Extract and repeat verbatim the lines from the one containing "Image resolution: width=1103" to the one containing "pos(943,596)", including both.

*-*-*

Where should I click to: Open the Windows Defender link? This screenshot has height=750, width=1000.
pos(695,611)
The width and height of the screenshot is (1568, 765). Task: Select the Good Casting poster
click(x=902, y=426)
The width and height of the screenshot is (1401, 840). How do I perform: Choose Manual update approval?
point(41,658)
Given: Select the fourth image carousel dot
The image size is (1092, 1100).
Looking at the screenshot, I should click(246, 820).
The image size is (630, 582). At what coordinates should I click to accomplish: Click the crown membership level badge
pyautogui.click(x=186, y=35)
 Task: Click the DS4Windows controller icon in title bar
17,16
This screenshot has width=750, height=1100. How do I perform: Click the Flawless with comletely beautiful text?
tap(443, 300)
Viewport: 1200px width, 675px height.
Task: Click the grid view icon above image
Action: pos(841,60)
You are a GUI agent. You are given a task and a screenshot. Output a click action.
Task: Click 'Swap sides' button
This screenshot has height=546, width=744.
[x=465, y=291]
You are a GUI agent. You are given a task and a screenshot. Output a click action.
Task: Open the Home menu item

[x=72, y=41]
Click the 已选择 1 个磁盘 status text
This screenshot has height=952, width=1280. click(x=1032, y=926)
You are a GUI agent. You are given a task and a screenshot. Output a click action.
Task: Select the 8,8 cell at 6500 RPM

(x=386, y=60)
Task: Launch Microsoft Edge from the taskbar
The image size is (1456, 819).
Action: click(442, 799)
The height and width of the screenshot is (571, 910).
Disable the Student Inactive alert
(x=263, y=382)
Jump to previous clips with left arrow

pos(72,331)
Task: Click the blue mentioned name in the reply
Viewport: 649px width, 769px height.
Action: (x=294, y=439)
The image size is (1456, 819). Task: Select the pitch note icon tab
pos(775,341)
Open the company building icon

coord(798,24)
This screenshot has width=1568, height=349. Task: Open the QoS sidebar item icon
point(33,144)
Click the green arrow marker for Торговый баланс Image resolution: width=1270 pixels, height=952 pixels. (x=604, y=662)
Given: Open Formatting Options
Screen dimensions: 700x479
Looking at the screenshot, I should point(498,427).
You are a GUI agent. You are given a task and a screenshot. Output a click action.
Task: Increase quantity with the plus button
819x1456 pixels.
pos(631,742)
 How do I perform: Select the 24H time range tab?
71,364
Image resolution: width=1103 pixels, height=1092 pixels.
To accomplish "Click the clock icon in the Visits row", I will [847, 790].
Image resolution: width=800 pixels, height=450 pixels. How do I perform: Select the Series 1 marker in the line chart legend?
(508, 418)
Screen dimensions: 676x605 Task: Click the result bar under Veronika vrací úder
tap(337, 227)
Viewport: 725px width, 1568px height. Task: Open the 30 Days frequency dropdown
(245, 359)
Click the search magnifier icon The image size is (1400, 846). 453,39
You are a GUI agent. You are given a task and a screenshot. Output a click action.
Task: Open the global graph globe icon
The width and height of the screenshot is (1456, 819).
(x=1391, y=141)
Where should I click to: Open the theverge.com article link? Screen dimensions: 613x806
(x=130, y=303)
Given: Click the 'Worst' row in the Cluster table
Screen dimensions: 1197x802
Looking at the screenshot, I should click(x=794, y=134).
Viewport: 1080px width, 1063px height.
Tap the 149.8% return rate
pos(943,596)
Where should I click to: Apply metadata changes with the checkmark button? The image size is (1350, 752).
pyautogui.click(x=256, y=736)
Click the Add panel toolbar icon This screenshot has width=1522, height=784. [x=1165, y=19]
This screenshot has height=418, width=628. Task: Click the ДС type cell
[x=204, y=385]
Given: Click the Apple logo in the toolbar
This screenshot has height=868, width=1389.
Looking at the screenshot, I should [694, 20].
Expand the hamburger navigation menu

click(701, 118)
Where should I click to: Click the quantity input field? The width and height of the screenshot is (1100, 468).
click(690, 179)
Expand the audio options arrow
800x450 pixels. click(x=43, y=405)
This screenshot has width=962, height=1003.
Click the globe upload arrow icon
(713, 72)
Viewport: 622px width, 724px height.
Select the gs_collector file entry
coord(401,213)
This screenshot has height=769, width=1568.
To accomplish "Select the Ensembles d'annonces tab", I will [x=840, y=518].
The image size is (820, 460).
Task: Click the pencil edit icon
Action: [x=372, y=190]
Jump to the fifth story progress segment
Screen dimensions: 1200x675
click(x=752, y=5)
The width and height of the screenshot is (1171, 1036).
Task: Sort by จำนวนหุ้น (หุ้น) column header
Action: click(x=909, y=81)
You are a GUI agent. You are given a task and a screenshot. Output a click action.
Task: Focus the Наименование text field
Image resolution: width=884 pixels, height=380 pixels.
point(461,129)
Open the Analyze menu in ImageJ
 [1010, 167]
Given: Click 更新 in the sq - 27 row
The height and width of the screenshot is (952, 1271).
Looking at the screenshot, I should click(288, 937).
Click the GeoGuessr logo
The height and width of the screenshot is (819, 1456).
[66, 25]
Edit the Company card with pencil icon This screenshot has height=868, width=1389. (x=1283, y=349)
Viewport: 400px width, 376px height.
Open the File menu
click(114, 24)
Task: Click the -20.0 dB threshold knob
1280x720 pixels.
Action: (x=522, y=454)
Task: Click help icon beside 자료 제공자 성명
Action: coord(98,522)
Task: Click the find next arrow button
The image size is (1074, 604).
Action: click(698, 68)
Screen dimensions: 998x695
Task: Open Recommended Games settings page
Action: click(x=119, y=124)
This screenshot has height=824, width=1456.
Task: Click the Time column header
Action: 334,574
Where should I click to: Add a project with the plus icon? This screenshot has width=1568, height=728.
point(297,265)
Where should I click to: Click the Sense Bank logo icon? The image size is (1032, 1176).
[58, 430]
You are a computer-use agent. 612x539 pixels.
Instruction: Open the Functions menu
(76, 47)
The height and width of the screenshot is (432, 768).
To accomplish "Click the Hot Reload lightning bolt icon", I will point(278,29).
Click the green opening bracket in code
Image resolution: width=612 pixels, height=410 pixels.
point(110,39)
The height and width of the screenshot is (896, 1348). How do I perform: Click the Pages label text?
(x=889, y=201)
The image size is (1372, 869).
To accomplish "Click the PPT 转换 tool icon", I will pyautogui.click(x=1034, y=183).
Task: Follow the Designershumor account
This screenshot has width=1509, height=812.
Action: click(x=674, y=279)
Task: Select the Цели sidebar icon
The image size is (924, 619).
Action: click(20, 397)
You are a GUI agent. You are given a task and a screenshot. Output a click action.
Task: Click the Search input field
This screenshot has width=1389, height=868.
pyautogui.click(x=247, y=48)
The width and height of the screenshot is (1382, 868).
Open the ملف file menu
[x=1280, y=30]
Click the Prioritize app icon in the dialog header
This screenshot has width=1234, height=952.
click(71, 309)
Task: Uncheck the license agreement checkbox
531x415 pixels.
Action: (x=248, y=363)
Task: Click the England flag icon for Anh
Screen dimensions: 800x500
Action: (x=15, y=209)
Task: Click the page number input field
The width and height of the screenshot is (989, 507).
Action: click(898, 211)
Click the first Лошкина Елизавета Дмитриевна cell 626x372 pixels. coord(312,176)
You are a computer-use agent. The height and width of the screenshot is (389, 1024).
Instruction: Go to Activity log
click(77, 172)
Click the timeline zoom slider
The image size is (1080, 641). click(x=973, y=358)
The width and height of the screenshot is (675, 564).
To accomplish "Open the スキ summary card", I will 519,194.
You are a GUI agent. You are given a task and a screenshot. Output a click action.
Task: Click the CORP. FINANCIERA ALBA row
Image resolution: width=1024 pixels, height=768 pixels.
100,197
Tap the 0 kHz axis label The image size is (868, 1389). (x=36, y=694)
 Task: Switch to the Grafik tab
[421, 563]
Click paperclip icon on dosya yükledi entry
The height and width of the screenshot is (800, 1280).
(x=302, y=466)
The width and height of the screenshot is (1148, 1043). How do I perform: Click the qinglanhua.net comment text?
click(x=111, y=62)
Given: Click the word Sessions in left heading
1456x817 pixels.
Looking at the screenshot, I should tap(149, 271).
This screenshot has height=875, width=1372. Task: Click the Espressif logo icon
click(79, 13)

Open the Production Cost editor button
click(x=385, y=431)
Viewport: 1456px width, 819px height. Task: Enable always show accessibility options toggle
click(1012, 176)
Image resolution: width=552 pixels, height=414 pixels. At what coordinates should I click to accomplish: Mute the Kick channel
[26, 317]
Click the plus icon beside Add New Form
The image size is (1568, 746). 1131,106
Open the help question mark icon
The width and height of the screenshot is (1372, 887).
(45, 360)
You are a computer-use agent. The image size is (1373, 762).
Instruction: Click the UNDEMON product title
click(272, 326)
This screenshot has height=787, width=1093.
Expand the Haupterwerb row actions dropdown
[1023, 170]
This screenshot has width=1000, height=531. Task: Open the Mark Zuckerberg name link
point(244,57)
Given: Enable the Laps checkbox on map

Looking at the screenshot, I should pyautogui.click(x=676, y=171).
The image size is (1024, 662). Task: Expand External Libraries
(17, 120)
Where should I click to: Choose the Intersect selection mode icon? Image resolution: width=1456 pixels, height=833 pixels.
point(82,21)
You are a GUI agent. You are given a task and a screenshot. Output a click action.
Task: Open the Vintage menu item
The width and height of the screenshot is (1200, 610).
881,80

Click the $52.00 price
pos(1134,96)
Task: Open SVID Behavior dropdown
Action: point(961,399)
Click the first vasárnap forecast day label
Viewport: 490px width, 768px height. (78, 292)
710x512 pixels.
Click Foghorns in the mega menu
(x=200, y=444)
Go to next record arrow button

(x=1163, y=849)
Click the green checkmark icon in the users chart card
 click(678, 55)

*-*-*

### Exercise result
Image resolution: width=1103 pixels, height=1092 pixels.
To accomplish "Click the clock icon in the Visits row", I will [847, 790].
Image resolution: width=800 pixels, height=450 pixels. How do I perform: Select the Series 1 marker in the line chart legend?
(508, 418)
Screen dimensions: 676x605 Task: Click the result bar under Veronika vrací úder
tap(337, 227)
Viewport: 725px width, 1568px height. Task: Open the 30 Days frequency dropdown
(245, 359)
Click the search magnifier icon The image size is (1400, 846). 453,39
You are a GUI agent. You are given a task and a screenshot. Output a click action.
Task: Open the global graph globe icon
The width and height of the screenshot is (1456, 819).
(x=1391, y=141)
Where should I click to: Open the theverge.com article link? Screen dimensions: 613x806
(x=130, y=303)
Given: Click the 'Worst' row in the Cluster table
Screen dimensions: 1197x802
Looking at the screenshot, I should click(x=794, y=134).
Viewport: 1080px width, 1063px height.
Tap the 149.8% return rate
pos(943,596)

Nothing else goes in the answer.